Kelly, in For the Love of Horses, you share the story the love you and your sisters have of horses. Your passion was the catalyst into the care of Wild Kaimanawa horses destined for the slaughterhouse. What do you think made you take a personal passion to such a public project?
We have always believed in improving horse welfare and saw a desperate need for the wild Kaimanawa horses to gain a public following to ensure their ongoing survival in both wild and domestic environments. We are very lucky that we have gained recognition through our success in Show Jumping, television appearances and now with our book to be in a position to help these horses that don’t deserve to end their lives in the slaughter horse... By working alongside the charitable trust Kaimanawa Heritage Horses we have been able to make some very positive changes in recent years.
Many people thought Wild Kaimanawa horses were untrainable. What is the secret of your success?
We have no set formula... There is no ‘one’ way to train a wild horse. Every horse must be treated as an individual and be worked in their own way, in their own time. If what we do isn’t working we search for new ways of doing things, forever growing and adapting who we are as people and as horse trainers. Quite often the horses become the teachers and every horse has taught us something new – we have to be willing to listen to what they are trying to tell us.
Alongside your sisters you were awarded the FEI Solidarity Award for your compassionate work with wild Kaimanawa horses. You have dedicated a tremendous amount of time, skill and effort and have been rewarded by providing a second life to horses. What lessons do you think we can learn from your efforts when it comes to looking after people that may feel at times less than wanted?
One of the most fundamental things we have learnt through our work with horses is that they generally don’t misbehave on purpose and we have learnt to search for a solution rather than punish the symptoms. With people it is exactly the same – if they are lonely or sore they can show symptoms of anger or depression but those reactions are not the problem... They are just the symptoms for an underlying issues. If you discover and address the root cause of a problem it can dramatically affect the overall wellbeing of both horses and people and they can lead a far greater life.
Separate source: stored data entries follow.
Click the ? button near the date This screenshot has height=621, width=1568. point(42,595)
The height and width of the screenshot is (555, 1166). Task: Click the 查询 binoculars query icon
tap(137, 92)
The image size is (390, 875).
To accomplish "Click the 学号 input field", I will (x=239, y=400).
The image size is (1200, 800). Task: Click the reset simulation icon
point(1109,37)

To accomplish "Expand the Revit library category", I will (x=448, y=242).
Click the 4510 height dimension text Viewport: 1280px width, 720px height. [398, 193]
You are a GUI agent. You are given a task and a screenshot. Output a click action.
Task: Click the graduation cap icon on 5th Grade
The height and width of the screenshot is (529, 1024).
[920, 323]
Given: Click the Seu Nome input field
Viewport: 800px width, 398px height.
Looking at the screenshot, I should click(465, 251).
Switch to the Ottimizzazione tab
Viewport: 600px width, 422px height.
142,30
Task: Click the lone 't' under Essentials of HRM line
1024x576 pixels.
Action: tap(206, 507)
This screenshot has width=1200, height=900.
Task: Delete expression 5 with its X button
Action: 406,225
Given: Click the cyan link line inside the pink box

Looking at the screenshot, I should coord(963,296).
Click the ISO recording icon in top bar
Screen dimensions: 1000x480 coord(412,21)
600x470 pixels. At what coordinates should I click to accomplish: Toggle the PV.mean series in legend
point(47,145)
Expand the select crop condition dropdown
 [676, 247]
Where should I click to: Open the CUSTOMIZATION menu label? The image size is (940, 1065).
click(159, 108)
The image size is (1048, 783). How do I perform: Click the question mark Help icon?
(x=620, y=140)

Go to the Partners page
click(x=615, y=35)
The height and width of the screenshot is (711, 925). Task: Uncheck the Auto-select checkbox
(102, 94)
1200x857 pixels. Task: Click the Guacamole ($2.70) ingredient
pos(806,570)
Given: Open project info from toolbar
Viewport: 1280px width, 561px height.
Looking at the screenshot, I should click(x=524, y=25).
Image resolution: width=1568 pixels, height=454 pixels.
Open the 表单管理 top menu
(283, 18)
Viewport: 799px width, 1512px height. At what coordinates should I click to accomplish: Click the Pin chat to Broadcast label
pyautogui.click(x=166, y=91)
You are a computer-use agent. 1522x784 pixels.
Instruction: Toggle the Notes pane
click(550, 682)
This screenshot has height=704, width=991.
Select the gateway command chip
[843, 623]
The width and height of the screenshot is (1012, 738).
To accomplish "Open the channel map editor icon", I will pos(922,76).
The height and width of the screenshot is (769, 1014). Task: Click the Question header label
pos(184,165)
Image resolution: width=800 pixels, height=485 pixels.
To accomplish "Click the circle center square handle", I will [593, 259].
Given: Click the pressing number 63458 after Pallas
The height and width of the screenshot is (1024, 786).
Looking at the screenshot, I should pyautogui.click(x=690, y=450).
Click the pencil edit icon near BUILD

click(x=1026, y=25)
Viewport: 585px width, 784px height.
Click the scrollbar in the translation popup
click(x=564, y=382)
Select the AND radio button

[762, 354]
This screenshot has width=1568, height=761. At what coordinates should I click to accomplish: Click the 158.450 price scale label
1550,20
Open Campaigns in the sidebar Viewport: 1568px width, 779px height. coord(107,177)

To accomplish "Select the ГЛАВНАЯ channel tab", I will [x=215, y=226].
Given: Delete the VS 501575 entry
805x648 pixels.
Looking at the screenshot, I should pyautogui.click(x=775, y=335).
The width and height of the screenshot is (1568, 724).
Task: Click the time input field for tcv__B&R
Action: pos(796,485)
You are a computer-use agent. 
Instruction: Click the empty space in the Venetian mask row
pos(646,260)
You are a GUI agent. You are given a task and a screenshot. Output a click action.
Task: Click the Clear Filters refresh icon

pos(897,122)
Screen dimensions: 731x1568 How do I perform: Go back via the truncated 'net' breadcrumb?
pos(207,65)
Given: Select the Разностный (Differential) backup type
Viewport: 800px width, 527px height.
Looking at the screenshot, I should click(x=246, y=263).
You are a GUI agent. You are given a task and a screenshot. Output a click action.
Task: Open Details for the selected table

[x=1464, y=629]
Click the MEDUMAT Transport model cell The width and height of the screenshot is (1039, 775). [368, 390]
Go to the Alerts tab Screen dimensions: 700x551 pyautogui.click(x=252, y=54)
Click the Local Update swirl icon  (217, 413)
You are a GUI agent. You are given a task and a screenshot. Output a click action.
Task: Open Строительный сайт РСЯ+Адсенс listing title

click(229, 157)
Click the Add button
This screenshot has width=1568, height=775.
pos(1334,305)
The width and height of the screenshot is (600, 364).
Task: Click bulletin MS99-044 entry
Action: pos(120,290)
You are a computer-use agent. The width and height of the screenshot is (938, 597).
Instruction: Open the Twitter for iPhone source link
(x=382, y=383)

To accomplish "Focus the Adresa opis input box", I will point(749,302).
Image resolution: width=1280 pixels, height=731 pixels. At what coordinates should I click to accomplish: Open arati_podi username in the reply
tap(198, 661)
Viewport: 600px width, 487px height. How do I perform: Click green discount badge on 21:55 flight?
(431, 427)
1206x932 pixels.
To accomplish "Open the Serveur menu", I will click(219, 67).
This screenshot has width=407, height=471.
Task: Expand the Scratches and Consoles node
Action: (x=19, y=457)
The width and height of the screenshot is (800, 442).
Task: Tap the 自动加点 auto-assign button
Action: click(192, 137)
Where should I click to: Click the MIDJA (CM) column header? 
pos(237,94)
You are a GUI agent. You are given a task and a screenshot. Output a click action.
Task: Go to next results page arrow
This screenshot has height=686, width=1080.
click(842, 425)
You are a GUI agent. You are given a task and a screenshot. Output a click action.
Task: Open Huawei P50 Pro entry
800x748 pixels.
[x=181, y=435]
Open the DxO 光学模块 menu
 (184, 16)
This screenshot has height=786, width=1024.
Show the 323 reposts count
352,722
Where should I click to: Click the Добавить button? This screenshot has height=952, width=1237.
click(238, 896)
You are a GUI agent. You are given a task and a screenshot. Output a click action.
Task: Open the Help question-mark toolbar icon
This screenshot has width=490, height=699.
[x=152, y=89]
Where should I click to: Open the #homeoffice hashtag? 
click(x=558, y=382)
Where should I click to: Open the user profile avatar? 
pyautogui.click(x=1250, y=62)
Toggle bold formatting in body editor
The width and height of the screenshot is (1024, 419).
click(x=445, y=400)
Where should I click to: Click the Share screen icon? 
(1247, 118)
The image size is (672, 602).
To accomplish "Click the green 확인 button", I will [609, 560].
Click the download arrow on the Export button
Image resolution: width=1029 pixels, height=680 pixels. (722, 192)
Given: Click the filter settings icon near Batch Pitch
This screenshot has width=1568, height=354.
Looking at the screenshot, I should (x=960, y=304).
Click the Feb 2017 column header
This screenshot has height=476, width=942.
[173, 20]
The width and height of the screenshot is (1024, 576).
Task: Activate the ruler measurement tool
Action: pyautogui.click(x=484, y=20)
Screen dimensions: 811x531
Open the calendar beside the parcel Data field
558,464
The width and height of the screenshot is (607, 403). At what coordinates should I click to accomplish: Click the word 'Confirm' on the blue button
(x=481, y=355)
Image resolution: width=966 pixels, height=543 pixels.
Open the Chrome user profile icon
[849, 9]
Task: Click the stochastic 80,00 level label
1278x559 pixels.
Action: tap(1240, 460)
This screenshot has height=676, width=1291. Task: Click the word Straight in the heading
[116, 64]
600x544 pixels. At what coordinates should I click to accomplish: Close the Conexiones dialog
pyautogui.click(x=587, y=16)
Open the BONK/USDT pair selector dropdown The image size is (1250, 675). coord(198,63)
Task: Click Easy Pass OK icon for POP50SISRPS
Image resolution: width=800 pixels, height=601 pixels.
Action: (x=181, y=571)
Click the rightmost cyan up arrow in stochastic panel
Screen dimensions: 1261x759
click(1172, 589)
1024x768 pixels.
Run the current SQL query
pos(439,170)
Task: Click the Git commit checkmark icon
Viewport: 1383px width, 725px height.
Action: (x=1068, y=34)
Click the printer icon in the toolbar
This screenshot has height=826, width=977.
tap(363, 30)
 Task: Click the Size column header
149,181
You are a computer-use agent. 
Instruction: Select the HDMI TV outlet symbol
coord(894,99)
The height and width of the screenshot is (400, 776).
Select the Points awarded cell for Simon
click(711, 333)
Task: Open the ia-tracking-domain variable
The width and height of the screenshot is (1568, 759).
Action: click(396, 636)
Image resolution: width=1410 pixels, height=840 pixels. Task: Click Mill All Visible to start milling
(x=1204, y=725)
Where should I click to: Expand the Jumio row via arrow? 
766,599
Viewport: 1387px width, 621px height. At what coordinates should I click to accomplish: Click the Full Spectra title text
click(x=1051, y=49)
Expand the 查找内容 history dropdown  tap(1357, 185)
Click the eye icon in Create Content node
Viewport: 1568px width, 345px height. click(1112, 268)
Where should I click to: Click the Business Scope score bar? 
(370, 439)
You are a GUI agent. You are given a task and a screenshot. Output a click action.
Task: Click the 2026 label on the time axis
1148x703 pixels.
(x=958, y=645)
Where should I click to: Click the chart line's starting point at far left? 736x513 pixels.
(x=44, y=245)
From Pony Club onwards you have been involved with a diverse range of people in the equine sector. Do any older people stand out for you as being particularly influential in the success you have enjoyed in life?
Anyone and everyone that gave us a chance or believed we were capable of greatness has played a significant part in who we are today, including our parents – words of affirmation and encouragement are some of the greatest gifts we can give to others.